Lawmakers must renegotiate a funding deal for Covid-19 therapeutics and vaccines as billions of dollars designated as offsets have already been spent, key senators said.
Senators reached a bipartisan agreement in April to spend $10 billion on Covid resources and offset their costs by canceling funds previously committed. But the measure has suffered amid a fight over the proposed end of the Title 42 pandemic immigration policy, and some of the $10 billion in proposed “pay-fors” have already been spent.
Well, some of the key contributors to the original deal, Sens. Mitt Romney (R-Utah) and Roy Blunt (R-Mo.) said lawmakers would need to resume negotiations on the offsets if they eventually decide to accept a Covid bill. Between $2 billion and $4 billion of the $10 billion in funds earmarked for compensation has already been spent, a senior Republican Senate aide said.
Blunt added that the previous agreement to spend a total of $10 billion may also need to be changed. Demand has increased in nearly two months, he said. White House officials have also repeatedly asked for more than $20 billion in Covid aid.
The development poses another challenge to the process of approving a Covid law, which has been delayed due to battles over compensation payments, immigration, international aid and a general lack of motivation among lawmakers.
Read more: Covid Funds Slip Down Agenda as Congress jumps between crises
Waiting for Schumer
Romney said lawmakers must renegotiate the settlements, but that won’t happen until the Senate Majority Leader is elected Chuck Schumer (DN.Y.) wants to record an account. He said he believes lawmakers will be able to find enough new offsets if motivated.
“We’ll probably need to update the pay fors, but so far Leader Schumer hasn’t been willing to put the bill on the floor,” Romney said. “Until he does, it’s kind of moot.”
Romney announced the first deal on April 4 to withdraw $10 billion in unspent funds from previous pandemic relief efforts. This included $2.3 billion in grants for aircraft manufacturing, more than $1.9 billion from Small Business Administration grants for closed venues such as concert halls and theaters, and $1.6 billion to various grants from the Ministry of Agriculture as part of pandemic response measures.
These accounts included almost every grant or loan program that is still operational but with unspent funds. Since April, while lawmakers debated how to pass the Covid relief package, the coffers of these programs have dwindled.
For example, the Small Business Administration distributed approximately $800 million in grants from the Shuttered Venues Operations program, according to public reports from the SBA.
And Treasury Department officials announced late last month plans to send $200 million in Small Business Credit Initiative funds to various states and transfer $100 million from that initiative to another program at Commerce.
Blunt agreed that paying the bill was an unresolved issue, but that Congress’ ability to actually focus on the measure was the more immediate concern.
“I think it needs to be renegotiated,” said Blunt, senior member of the Senate subcommittee on labor and HHS education. “But again, you have to have the environment to do that.”
Sen. Patty Murray (D-Wash.), chair of the Senate Appropriations Subcommittee on Labor-HHS Education, agreed that the biggest challenge for lawmakers is adopting a Covid bill rather than compensation payments.

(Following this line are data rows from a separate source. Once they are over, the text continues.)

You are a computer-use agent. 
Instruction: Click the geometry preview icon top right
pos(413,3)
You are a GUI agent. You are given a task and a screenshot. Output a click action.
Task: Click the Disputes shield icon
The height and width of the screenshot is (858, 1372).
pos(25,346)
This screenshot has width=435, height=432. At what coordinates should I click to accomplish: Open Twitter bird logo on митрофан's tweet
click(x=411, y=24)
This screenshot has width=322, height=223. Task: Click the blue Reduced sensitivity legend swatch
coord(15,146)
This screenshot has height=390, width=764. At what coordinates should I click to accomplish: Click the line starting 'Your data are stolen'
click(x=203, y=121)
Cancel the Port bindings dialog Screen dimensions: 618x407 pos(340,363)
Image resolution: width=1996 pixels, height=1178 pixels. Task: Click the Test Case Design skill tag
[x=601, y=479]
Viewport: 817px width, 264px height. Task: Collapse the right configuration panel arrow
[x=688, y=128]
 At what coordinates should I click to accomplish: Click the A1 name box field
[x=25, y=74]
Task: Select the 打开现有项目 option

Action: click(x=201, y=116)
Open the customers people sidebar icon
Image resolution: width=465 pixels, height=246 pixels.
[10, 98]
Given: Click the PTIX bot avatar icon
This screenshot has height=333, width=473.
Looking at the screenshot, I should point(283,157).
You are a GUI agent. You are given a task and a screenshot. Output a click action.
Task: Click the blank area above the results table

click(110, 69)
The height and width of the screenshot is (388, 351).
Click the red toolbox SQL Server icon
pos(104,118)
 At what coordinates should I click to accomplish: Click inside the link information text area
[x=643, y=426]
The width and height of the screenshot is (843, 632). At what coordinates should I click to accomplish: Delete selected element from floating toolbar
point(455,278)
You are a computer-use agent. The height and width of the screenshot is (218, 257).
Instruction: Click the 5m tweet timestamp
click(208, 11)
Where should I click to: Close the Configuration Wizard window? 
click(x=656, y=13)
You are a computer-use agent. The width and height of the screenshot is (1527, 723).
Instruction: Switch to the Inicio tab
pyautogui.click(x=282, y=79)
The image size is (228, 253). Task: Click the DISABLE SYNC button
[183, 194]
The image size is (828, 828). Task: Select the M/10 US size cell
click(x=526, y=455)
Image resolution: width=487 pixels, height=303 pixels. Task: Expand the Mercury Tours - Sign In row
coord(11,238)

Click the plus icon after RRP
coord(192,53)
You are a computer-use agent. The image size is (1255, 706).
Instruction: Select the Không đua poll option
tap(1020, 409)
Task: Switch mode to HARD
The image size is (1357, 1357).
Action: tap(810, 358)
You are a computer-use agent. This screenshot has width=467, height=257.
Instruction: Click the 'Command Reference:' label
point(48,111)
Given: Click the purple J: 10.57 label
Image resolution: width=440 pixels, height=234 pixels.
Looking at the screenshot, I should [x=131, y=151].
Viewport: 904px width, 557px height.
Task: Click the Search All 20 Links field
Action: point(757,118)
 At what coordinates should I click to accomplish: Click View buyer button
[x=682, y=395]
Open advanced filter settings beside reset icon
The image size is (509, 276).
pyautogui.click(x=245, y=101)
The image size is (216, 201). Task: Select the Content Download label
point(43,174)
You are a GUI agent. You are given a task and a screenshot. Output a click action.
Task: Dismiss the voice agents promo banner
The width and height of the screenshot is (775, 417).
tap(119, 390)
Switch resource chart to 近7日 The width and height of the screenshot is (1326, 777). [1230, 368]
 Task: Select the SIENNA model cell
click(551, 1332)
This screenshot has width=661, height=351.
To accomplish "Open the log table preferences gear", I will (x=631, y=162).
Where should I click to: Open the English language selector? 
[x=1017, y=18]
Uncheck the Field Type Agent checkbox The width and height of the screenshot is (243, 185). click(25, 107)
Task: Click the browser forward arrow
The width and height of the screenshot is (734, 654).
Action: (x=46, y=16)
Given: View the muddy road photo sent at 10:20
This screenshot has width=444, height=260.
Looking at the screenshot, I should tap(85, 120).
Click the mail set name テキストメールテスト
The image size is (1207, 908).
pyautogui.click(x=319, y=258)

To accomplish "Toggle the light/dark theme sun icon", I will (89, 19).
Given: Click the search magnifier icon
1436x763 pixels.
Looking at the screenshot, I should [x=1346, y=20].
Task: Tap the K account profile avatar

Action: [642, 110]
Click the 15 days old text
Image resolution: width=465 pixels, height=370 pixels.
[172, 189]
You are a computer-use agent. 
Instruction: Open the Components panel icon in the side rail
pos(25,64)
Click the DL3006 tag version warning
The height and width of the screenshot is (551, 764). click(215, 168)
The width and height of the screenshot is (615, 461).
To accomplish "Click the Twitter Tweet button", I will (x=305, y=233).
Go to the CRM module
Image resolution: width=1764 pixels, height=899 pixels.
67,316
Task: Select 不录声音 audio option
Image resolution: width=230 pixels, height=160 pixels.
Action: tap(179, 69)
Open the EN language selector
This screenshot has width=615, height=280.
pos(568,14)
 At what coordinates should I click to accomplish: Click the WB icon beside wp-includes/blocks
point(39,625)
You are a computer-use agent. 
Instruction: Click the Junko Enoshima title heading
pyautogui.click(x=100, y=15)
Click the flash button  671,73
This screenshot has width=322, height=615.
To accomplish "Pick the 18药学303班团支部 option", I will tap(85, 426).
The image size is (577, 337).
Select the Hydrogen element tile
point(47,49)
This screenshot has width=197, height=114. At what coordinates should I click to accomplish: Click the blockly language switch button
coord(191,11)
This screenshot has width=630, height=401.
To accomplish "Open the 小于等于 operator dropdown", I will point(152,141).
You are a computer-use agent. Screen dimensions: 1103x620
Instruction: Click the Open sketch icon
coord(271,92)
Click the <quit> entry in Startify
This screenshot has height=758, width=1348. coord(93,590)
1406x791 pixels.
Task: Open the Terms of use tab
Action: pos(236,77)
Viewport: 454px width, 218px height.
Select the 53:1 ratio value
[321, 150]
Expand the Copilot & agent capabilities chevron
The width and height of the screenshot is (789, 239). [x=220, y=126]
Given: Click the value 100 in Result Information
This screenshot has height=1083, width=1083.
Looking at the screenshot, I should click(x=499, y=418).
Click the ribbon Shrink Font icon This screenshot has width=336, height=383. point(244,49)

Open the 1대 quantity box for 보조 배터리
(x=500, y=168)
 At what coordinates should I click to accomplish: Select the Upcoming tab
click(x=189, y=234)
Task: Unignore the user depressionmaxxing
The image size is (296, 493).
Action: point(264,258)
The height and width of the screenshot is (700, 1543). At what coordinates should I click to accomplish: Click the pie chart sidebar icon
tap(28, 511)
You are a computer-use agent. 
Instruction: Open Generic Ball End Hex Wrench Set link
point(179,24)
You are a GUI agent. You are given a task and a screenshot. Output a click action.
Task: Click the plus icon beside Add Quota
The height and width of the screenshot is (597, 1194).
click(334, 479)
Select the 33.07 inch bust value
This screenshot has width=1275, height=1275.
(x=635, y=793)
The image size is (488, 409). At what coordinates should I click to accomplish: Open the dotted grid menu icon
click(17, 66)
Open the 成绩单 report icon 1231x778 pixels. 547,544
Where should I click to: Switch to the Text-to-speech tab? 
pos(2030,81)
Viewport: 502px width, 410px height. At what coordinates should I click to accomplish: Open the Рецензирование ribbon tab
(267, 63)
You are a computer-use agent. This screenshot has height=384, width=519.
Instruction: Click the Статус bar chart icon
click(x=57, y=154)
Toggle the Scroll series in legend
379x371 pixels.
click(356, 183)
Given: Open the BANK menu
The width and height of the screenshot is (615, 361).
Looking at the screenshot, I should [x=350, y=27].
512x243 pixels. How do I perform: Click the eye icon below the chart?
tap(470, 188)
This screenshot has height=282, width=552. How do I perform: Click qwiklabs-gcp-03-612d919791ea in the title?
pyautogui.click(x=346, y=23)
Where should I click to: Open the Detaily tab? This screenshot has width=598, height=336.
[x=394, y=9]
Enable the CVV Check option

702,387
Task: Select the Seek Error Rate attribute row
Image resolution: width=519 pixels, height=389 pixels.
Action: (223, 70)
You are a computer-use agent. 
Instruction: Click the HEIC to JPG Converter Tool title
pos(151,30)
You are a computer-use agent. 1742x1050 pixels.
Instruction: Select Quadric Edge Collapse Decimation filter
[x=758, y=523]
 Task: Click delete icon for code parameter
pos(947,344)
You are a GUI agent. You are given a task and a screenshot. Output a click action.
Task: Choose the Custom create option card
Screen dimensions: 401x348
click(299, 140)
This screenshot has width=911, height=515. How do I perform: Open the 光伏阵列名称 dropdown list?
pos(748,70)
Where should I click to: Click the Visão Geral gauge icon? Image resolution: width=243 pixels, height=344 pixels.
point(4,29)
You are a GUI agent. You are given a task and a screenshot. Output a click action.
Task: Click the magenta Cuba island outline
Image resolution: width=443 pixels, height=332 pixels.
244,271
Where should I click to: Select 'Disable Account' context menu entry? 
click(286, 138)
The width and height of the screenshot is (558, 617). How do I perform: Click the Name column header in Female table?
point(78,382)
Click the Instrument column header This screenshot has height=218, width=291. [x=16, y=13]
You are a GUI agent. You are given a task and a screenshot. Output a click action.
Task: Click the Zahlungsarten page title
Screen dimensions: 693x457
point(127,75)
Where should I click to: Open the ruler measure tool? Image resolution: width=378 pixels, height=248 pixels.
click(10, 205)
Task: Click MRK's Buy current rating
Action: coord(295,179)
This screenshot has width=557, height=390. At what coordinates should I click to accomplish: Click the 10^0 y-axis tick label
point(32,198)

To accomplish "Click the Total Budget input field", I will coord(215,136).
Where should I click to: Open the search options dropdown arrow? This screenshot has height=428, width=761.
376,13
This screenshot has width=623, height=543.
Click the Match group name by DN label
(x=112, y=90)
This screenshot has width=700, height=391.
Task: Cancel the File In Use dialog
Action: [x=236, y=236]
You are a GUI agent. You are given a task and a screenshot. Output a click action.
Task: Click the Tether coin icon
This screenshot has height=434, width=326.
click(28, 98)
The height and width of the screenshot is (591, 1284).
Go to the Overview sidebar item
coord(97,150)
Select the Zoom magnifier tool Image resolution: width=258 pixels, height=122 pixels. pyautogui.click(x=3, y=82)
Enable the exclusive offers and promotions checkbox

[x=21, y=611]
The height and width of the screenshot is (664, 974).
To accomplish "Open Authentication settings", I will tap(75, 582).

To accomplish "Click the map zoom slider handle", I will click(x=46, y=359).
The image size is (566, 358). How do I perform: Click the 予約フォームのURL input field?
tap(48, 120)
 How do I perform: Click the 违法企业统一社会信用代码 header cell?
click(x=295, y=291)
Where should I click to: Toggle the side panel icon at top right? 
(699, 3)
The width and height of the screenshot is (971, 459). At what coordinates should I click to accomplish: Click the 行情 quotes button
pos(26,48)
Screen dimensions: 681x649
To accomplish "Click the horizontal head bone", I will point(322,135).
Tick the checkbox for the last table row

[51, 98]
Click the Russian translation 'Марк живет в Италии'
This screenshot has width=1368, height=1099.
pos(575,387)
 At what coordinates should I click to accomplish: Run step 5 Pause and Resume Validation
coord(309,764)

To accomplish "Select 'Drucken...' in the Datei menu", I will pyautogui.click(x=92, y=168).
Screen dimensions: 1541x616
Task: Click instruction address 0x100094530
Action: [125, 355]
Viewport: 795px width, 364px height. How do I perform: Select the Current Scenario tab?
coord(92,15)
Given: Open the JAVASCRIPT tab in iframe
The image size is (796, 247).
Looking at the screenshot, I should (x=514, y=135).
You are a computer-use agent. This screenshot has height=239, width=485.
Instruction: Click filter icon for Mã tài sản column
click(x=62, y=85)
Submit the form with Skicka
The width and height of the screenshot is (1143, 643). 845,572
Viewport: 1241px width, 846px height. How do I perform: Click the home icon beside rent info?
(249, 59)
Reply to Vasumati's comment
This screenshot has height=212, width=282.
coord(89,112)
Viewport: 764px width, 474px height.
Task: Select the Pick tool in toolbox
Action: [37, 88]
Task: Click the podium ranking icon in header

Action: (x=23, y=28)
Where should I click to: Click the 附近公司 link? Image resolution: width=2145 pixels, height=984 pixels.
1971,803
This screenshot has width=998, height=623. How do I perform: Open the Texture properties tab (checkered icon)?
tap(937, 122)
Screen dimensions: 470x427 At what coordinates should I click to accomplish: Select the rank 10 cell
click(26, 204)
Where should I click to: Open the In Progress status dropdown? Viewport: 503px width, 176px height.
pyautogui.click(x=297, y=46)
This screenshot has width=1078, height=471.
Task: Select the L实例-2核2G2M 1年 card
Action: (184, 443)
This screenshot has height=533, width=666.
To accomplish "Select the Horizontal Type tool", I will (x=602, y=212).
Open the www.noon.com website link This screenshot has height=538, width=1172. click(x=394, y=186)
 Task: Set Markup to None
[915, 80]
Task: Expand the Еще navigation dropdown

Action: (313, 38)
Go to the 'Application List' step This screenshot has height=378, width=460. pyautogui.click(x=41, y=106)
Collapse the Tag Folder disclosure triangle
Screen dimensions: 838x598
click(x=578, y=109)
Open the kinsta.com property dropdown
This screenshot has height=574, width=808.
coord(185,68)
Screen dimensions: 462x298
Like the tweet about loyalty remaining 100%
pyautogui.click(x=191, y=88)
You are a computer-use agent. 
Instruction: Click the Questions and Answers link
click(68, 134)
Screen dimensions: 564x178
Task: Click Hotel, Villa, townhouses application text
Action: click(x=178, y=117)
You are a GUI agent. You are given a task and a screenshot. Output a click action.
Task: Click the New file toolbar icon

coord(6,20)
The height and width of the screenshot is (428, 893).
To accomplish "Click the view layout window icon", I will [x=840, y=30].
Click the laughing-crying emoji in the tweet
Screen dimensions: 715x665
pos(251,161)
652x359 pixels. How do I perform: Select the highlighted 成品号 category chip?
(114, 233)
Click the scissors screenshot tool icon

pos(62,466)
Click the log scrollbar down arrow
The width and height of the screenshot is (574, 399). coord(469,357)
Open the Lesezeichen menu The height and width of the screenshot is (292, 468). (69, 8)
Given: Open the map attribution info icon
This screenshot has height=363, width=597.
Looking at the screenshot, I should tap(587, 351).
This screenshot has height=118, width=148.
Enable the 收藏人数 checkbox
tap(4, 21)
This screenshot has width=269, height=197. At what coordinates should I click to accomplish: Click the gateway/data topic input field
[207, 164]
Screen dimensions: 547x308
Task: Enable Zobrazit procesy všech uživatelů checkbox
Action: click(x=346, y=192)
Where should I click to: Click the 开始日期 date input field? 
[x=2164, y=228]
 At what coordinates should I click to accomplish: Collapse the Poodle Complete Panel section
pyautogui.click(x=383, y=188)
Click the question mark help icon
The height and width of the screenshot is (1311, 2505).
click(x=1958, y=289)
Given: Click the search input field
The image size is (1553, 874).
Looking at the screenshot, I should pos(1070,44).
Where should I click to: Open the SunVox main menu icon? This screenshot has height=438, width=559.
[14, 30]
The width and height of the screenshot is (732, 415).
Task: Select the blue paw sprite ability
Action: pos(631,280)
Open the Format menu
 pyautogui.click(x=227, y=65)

“We fought this dog for a long time,” Murray said. “I think it’s very clear what the real problem is – that we need to get Covid dollars now so we can buy therapeutics, so we can buy the new vaccines, so we can do testing and we’re ready. We don’t have that at the moment.”
Senators, who are pushing for more money for global vaccination efforts, are also preparing to argue that the package should include billions more dollars to send Covid vaccines to other nations.
Sen. Chris Coons (D-Del.) told reporters Thursday he believed there was a way to increase the overall package if lawmakers could vote on it.
“We’re going to revisit all of this when we start, so I wouldn’t conclude that trading down to 10 is the finish line,” he said, referring to the $10 billion package.